Joey Baker (G/F, 6’6″, 2019) Trinity Christian/Team Felton – has great size for the wing and squares up well for his shot, great high release and a really solid looking prospect all around. Makes good decisions in transition, passing and shot selection. Excellent free throw shooter. Definitely a Divison I prospect and has early interest from Ohio State, Wake Forest, Virginia, Virginia Tech, and Notre Dame. Won the MVP of his team’s age bracket as they took home the title. I don’t say this lightly, Baker has a very high ceiling.

Skyler Mgee (G/F, 6’4, ’15) Ledford HS/NC Spartans East – great square up on shot, strong bodied wing. Holds offer from Pfeiffer, others. Has good awareness and strength and I really like his overall poise.

Montreal Jackson (F, 6’5, ’16) Nova Elite – Athletic wing, solid in transition, unselfish, plays hard, nice 3 strong, high IQ player.

Dondrea Tillman (SF, 6’5, ’16) Nova Elite- can shoot the 3, change directions with dribble, good rebounder, tough player quick with excellent second bounce.

Greg Gantt (F, 6’5, ’19) Team Felton – good length and slashing ability as true wing with collegiate size already. Good passer as well.

Savonte Chappell (PF, 6’4, ’16) Prince George HS (VA)/FCF Ballers great hands, strength in post. Undersized in the post but makes an impact with sound play. Interest from Va State, Va Wesleyan, others.

Kameron Wall (WF, 6’3, ’16) NC Spartans West Terrific catch and shoot from 3 player, high motor, good rebounder, defender

Jerick Haynes(G, ’15) Crest HS/Cherokee Flight bucket producer, strong guard who has physical approach that will translate to college game. Broke David Thompson’s scoring record in high school and stays with his game even under pressure.

Jaquan McCauley (F, 6’5, ’15) New Hope/TTC Elite – power face-the-basket finisher in the lane and always has been. Poured in 34 points in an OT win today against Cherokee Elite. McCauley is a guy I’ve mentioned before and I think colleges may be concerned about his size as a post player; however, he’s strong, plays through contact, and is one of those guys who seems to get stronger as the game progresses. Definitely the kind of player that colleges should be actively looking at because he adds depth at two spots – small forward and power forward. He’s more effective at the small forward spot but his strength and ability to face the basket make him a tougher matchup at the power forward spot.
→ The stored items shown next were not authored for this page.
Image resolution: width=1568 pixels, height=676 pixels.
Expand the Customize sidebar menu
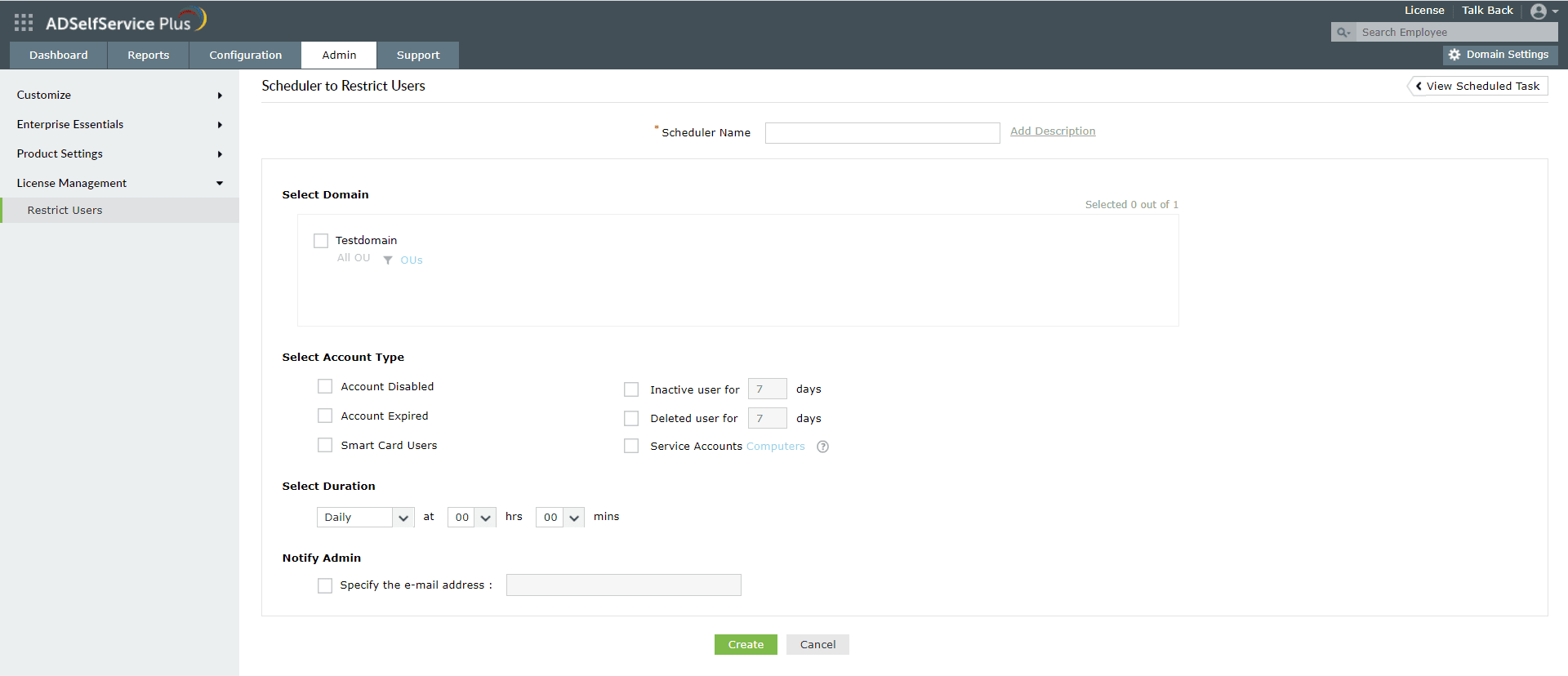pos(119,96)
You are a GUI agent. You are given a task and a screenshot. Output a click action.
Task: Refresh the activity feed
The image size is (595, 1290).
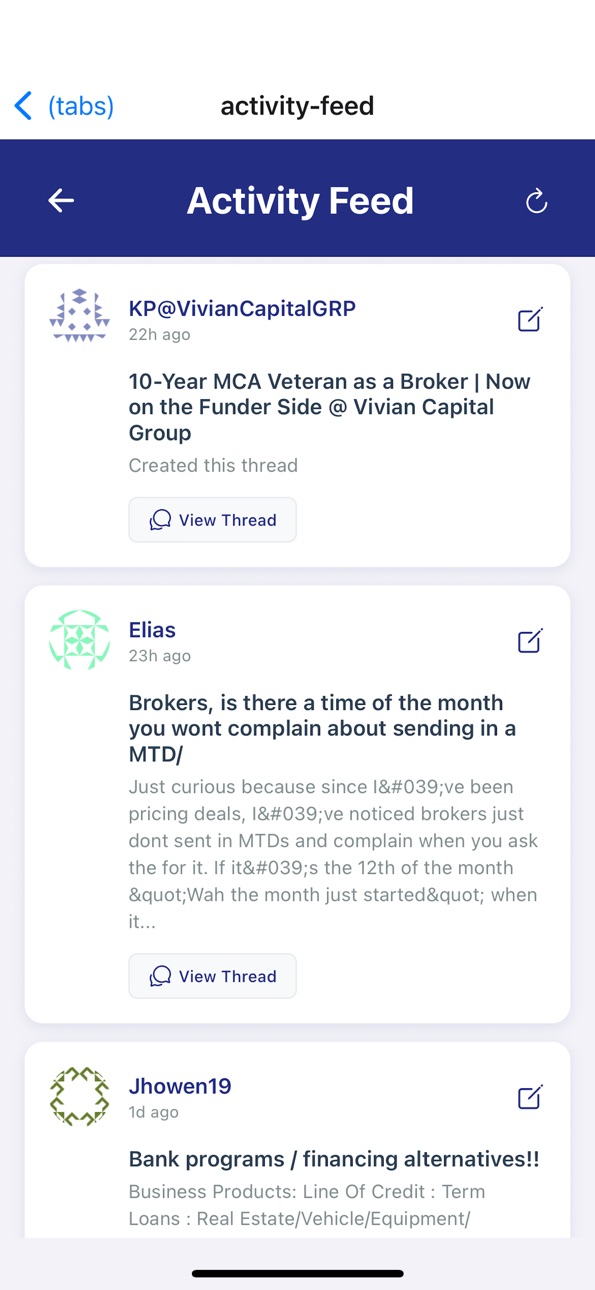[537, 201]
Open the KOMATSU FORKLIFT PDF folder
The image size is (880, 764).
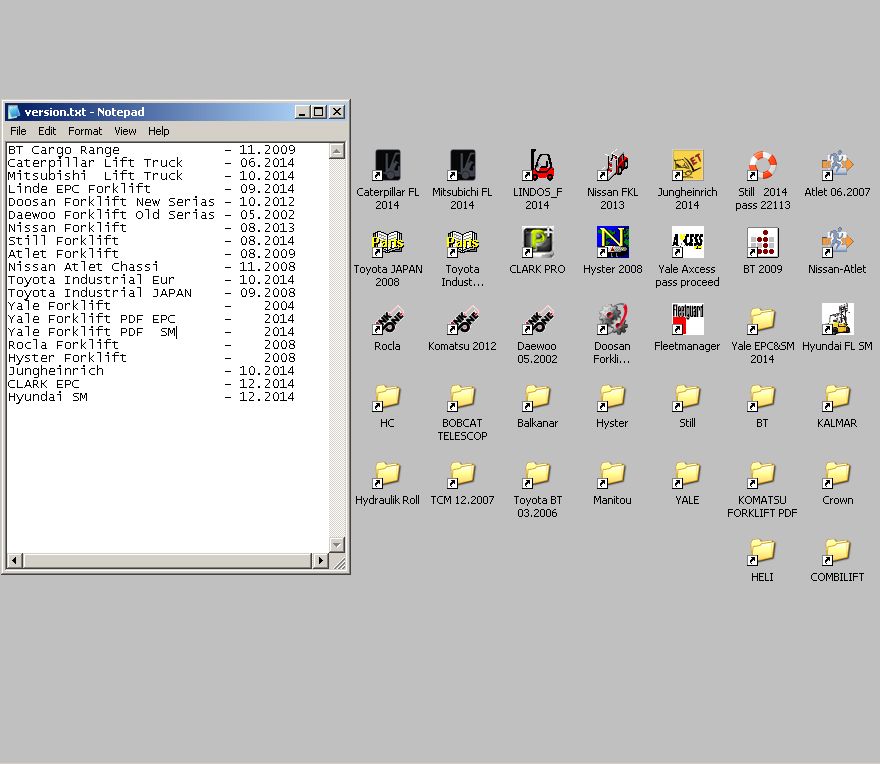click(x=762, y=474)

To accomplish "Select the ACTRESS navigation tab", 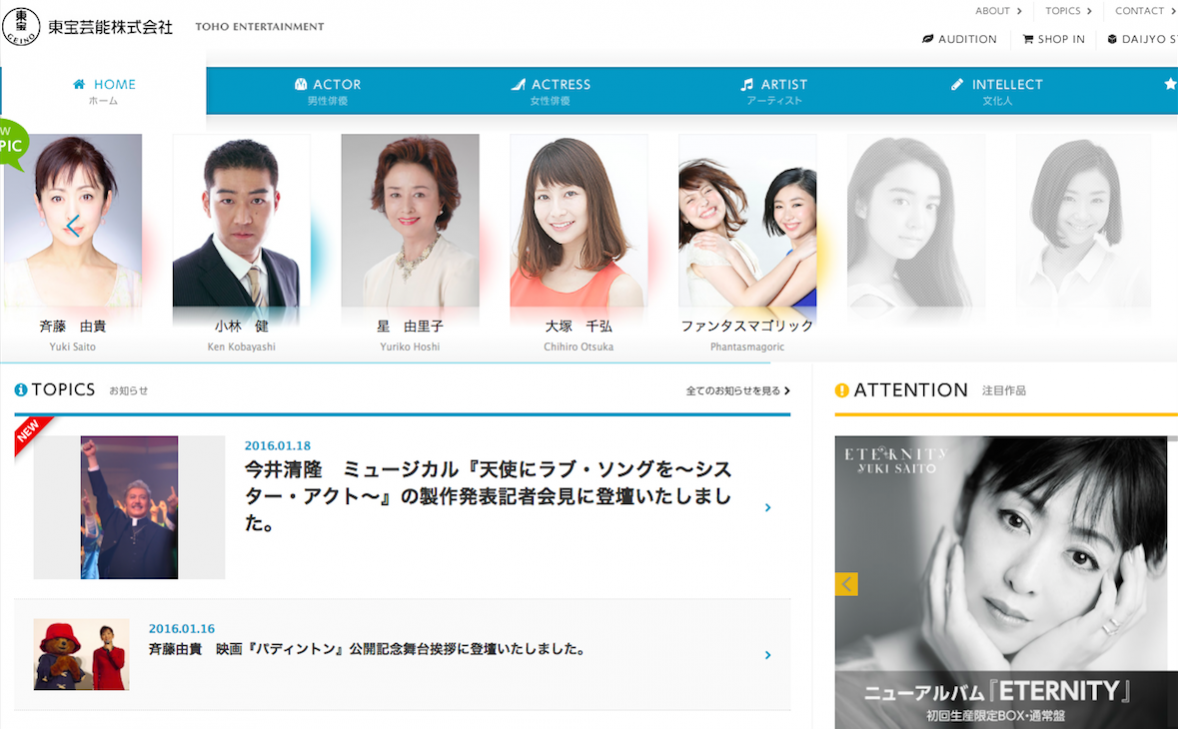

Bryan Lennox (G, ’15) Cosby HS/FCF Ballers – showed a deep shot today and active length defender on perimeter. Unsigned senior.

Deonte Jones (SG, ’16) Hopewell HS/FCF Ballers – slashing scoring wing with quick defensive hands. Buckets in transition a given.

Corey Hill (PG, ’16) FCF Ballers – quick point guard – deadly going to his right, slashes, scores, kicks to teammates. Before you dismiss my ‘going to his right’ comment, I want to elaborate on why I mention that. Although he will need to continue to work on his off hand, he is extremely strong going to his dominant hand- not just with the dribble, but with the jab step, crossover, in and out, and dribble drive. He’s already a very quick, very effective guard; as he continues to add abilities with his off hand, he will be an extremely effective guard at the college level.